■ SELECTED EXTRACT:
=====

Hi, and thanks for reading this. I am at my wits end and ready to give up. I hope you all can help me. I am having a rich idling problem with my car. The engine is a 434 cubic inch stroker smallblock chevy and has 10.7 to 1 compression. Heads are Brodix Track 1 with the intake runners cnc ported, think they are 227cc, 208 int and 160 exh valves with 64 cc chambers. The cam is a comp cams mechanical roller 12-900-9 which duration is 254 258 @50, with 630 inch lift and 106 lsa, small circle base. Had to use the 106 lsa to fit everything for the stroker kit. I have 1.6 roller rockers so a total of 680 lift. The intake is a port matcher victor jr with a 1/2 inch nitrous plate under the carb.



The car has a 6 speed manual trans and headers and dual exhaust. Ignition system is a mallory unilite dist, msd blaster 3 coil and 11mm wires. The timing is set at 20 degrees initial and 18 dist for a total of 38 all in at 3000 rpm. Fuel pressure is 6lbs with an holley blue fuel pump and regulator. I called Barry Grant and they recommended a 750 mighty demon. I installed it and have nothing but bad luck. So far I have done the following. With a vacuum gauge installed I have 9 inches of vacuum so BG told me divide in half and change the powervalve, I did it had a 4.5 in it. Didnt help. BG told me to lower the float level, now its on the lowest line in the sight glass, didnt help. I found that the jets were wrong from BG they said numbers are small and they make mistakes, so I rejetted factoring in my altitude (1 jet smaller than stock front and back) didnt help. The transfer slots look like small squares so they are correct. The car likes to idle around 800 rpm very very rich.

=====

■ DATA EXTRACT:
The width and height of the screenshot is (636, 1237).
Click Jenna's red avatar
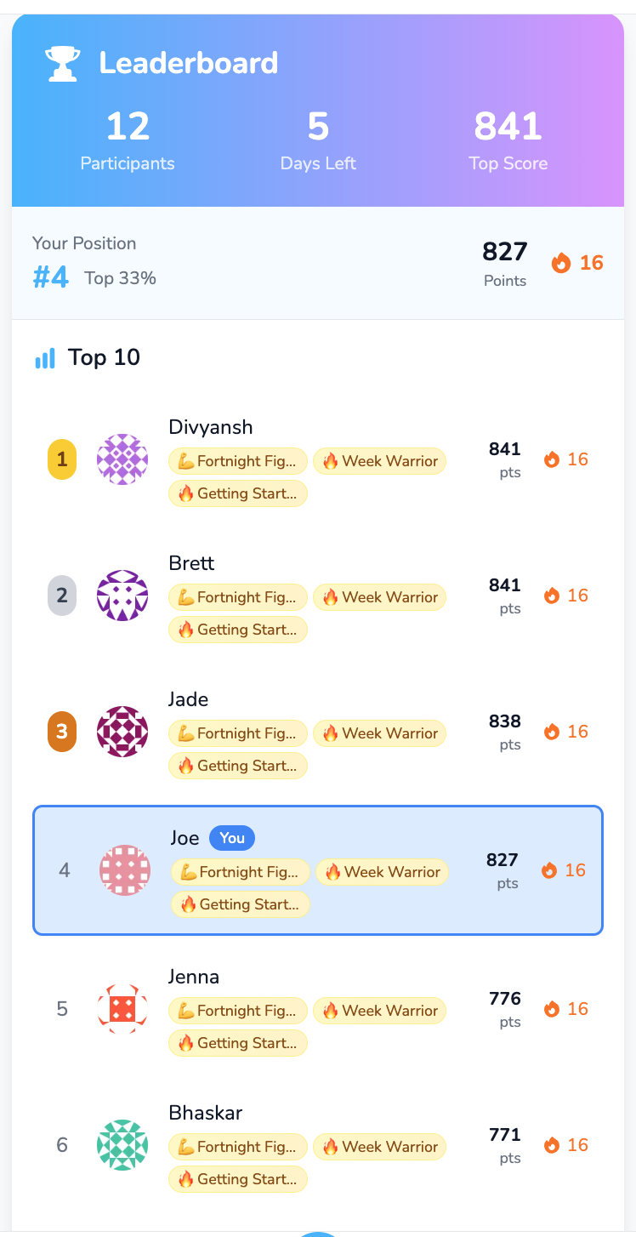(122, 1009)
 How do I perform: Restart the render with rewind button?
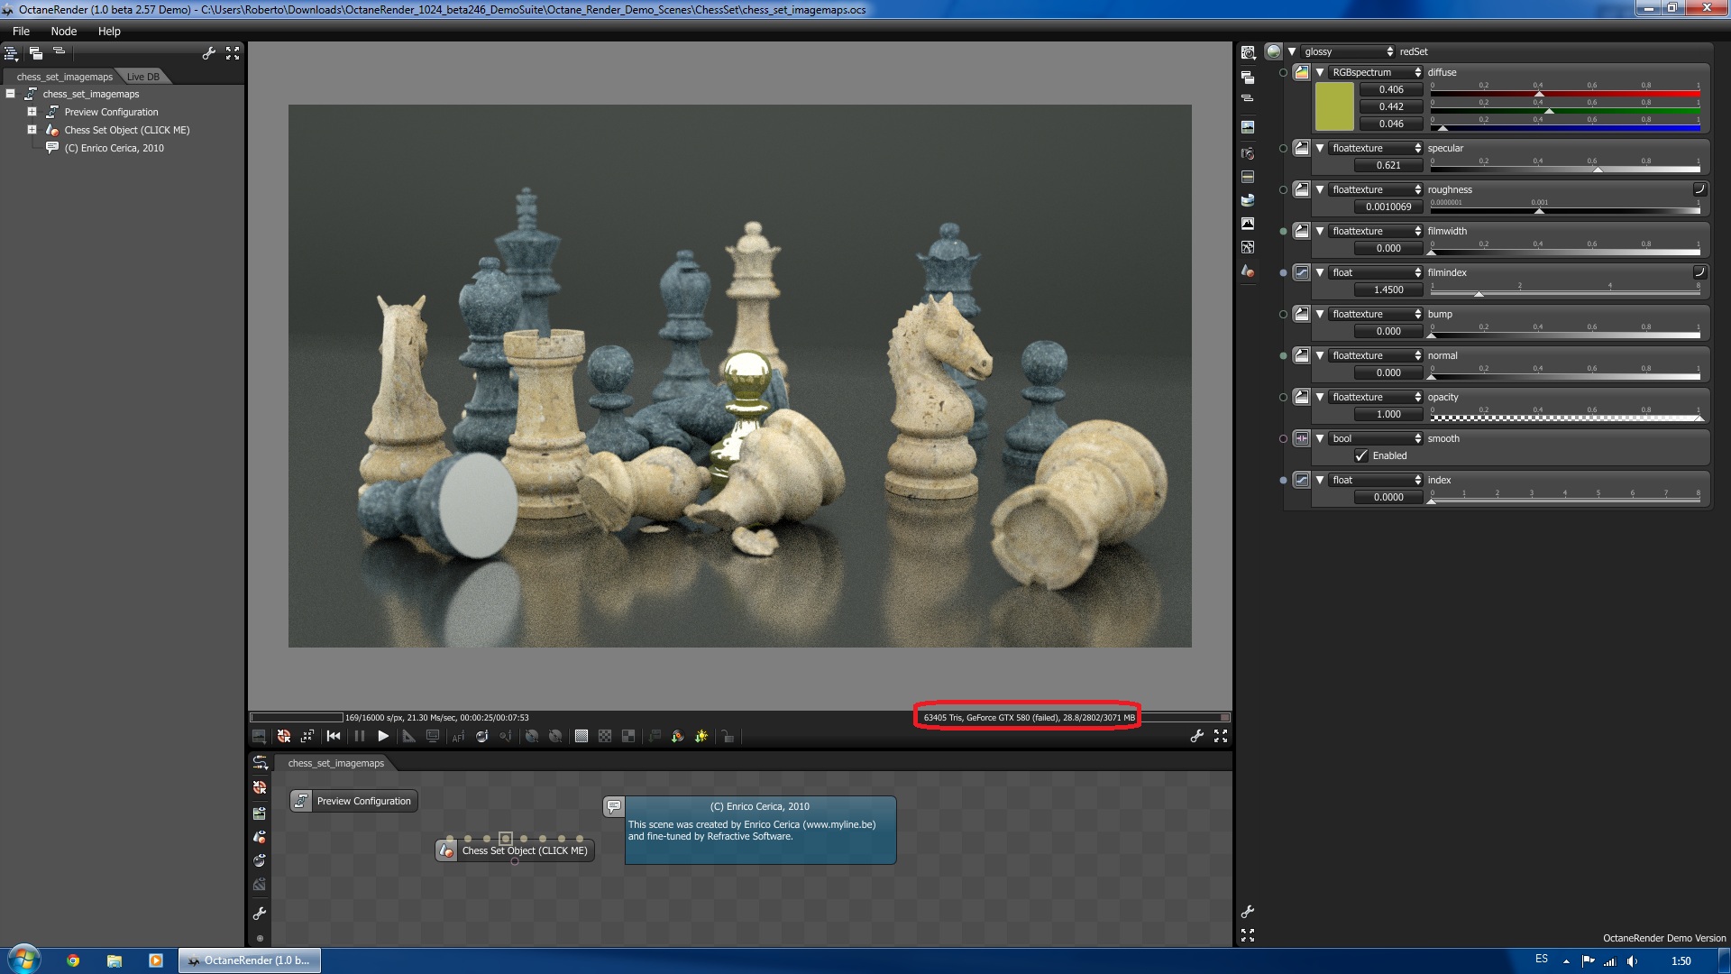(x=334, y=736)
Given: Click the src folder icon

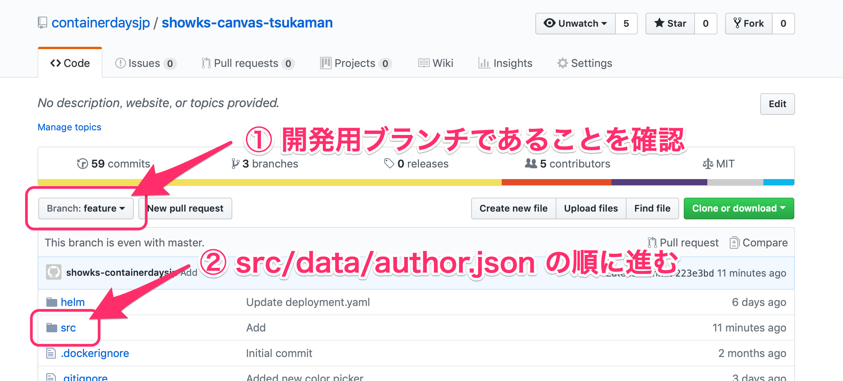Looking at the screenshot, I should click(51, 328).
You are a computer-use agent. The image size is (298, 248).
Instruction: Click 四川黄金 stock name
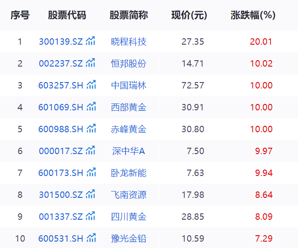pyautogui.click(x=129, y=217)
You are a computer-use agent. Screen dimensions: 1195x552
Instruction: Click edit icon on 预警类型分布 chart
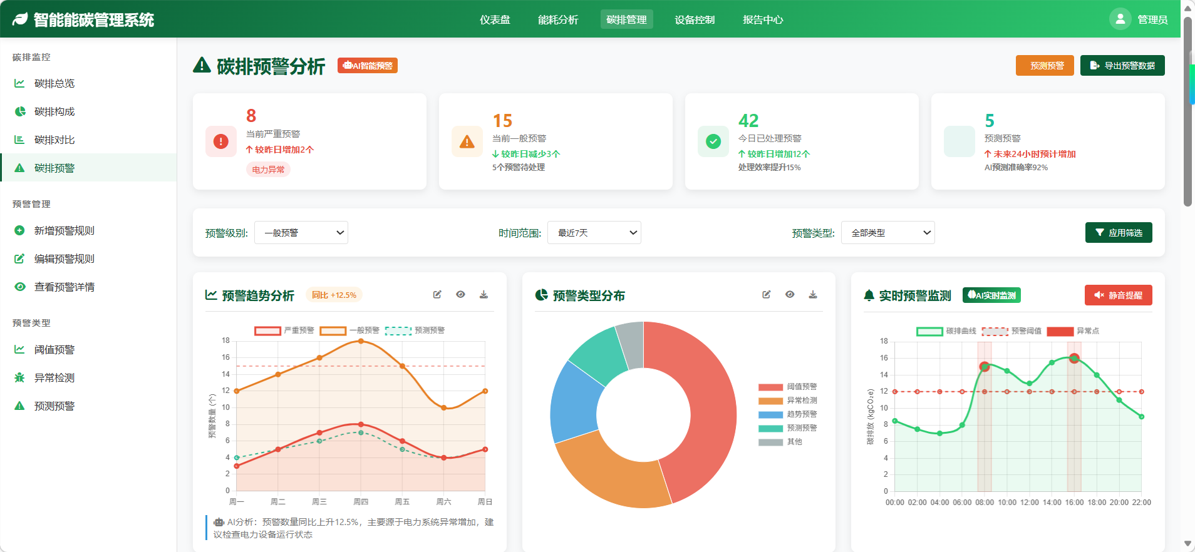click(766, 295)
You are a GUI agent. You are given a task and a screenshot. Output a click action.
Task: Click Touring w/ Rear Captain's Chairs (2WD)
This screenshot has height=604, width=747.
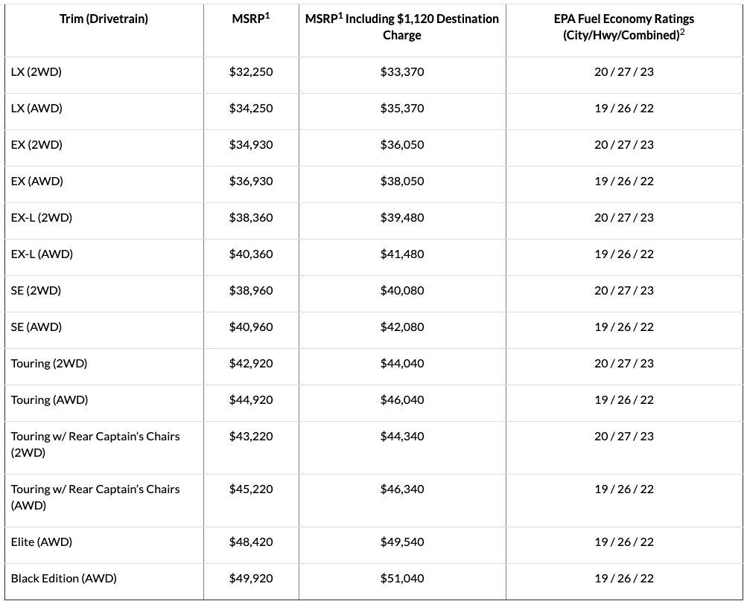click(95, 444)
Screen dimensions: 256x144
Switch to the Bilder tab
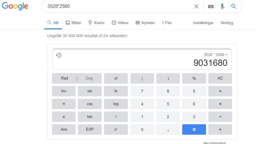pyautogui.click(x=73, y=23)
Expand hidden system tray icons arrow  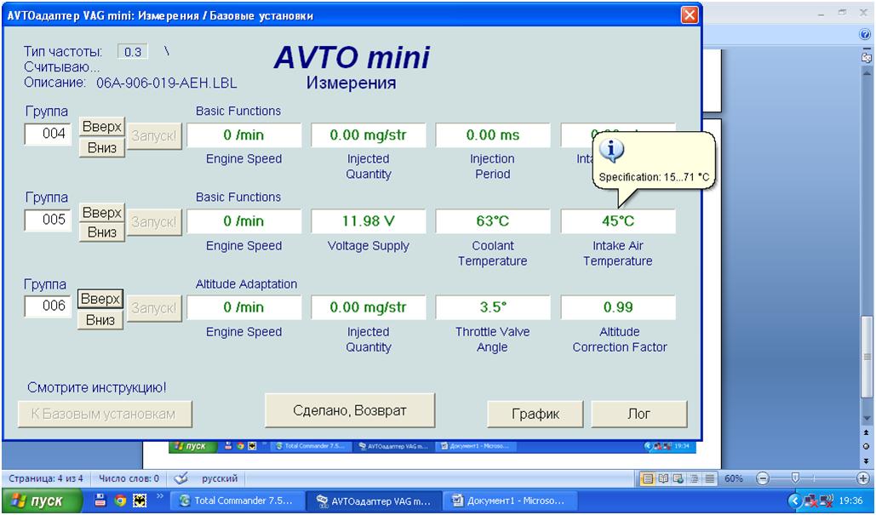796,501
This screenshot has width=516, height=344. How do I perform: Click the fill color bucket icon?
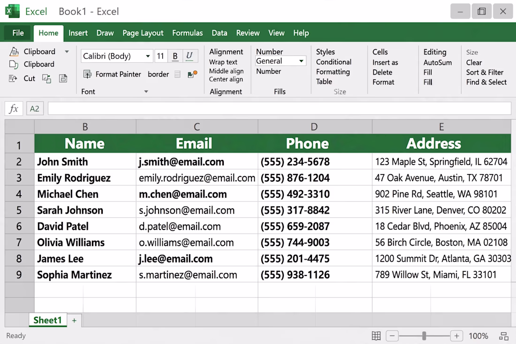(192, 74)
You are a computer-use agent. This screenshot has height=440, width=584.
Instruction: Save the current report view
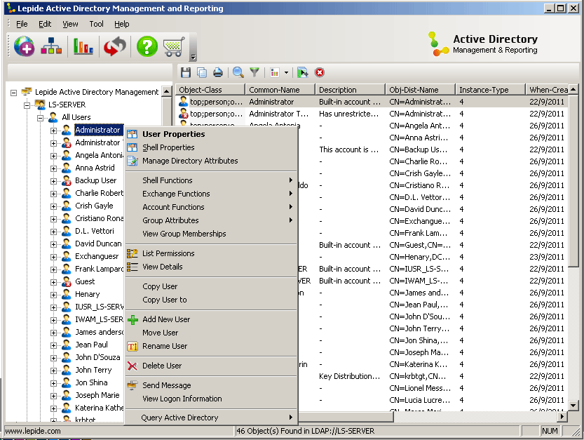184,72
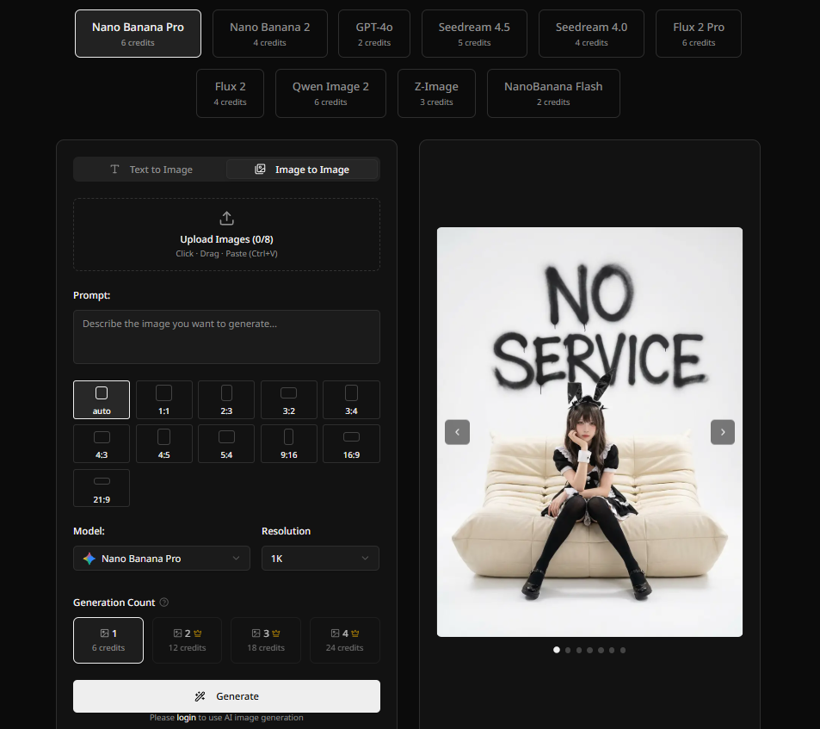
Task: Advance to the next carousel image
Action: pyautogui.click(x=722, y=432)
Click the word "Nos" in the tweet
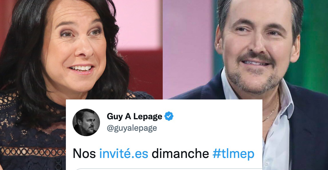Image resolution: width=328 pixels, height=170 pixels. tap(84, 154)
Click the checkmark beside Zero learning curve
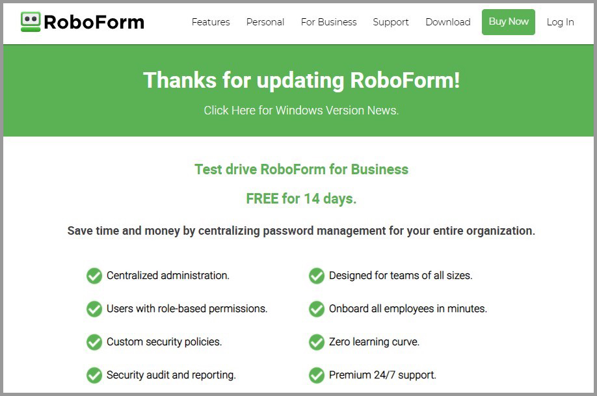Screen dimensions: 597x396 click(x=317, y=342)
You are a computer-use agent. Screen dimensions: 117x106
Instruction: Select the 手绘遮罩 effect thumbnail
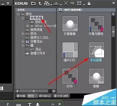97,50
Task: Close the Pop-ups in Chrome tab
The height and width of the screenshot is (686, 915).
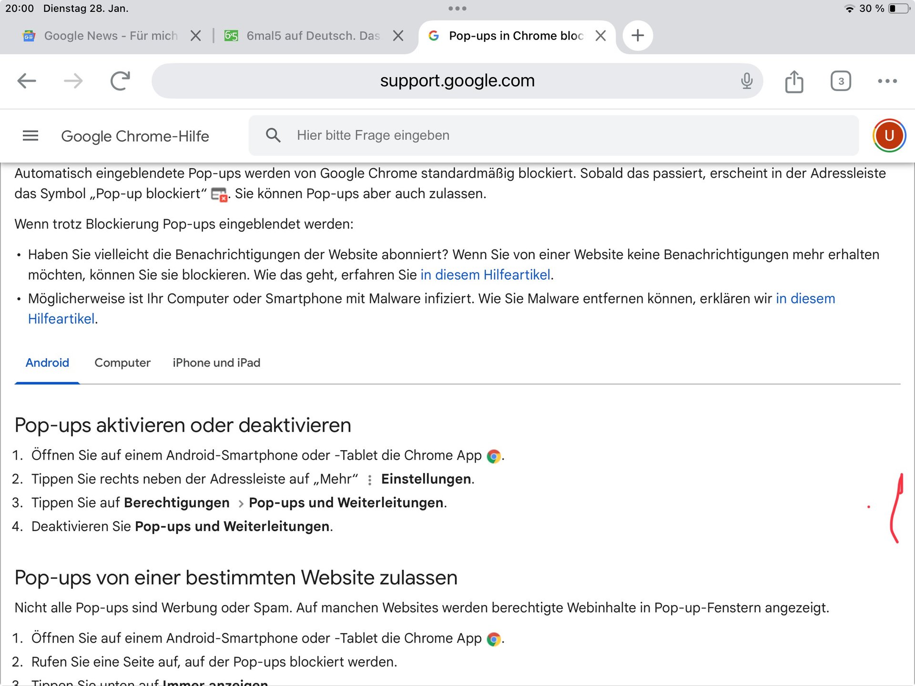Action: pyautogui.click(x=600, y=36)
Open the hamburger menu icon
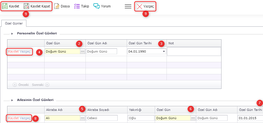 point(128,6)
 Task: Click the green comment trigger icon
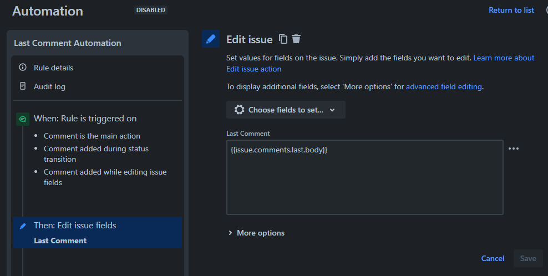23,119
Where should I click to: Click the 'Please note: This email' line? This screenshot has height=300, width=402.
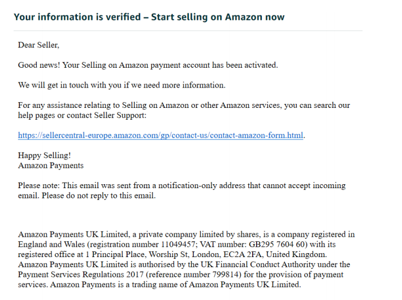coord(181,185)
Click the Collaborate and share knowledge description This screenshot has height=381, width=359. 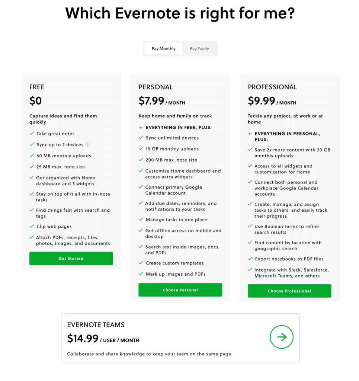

=====

■ TASK SET:
- A) In the records, copy out the lines starting with the one that contains "How do I perform: Restart" and going on through the one that contains "click(766, 295)". Leave the pictures out.
- B) Write the next part of the forum post about the rich-idling small-block Chevy, picking up after its last sentence.

■ FINAL ANSWERS:
- A)
 How do I perform: Restart the render with rewind button?
(x=334, y=736)
Given: Click the src folder icon

Looking at the screenshot, I should click(51, 328).
You are a computer-use agent. The image size is (298, 248).
Instruction: Click 四川黄金 stock name
pyautogui.click(x=129, y=217)
You are a computer-use agent. Screen dimensions: 1195x552
Instruction: Click edit icon on 预警类型分布 chart
click(766, 295)

- B)
Idle screws are 1/2 turn out any more out and car fouls plugs. Any more in and the car dies. Idle eaze is 4 turns out. At 2 and 1/2 the idle eaze the car wont idle clean. Not sure what to do. Have no vacuum leaks, timing is set right, tranfer slots are set right, fuel pressure is set right, floats are set right, carb is clean no dirt in it, powervalve is right, cant get the idle screw to respond well. Even tried to bump timing to 24 degrees all it did was brought the idle up, didnt help with the richness very much. Idle burns your eyes and smells very rich. I know the car will idle around 1000 rpm with such a big cam, but with the idle mixture screw not responding it not easy getting the idle up without opening the butterflies. Tempted to turn it up to 1300 with the butterflies and say forget em!!! Thanks for reading and HELP!!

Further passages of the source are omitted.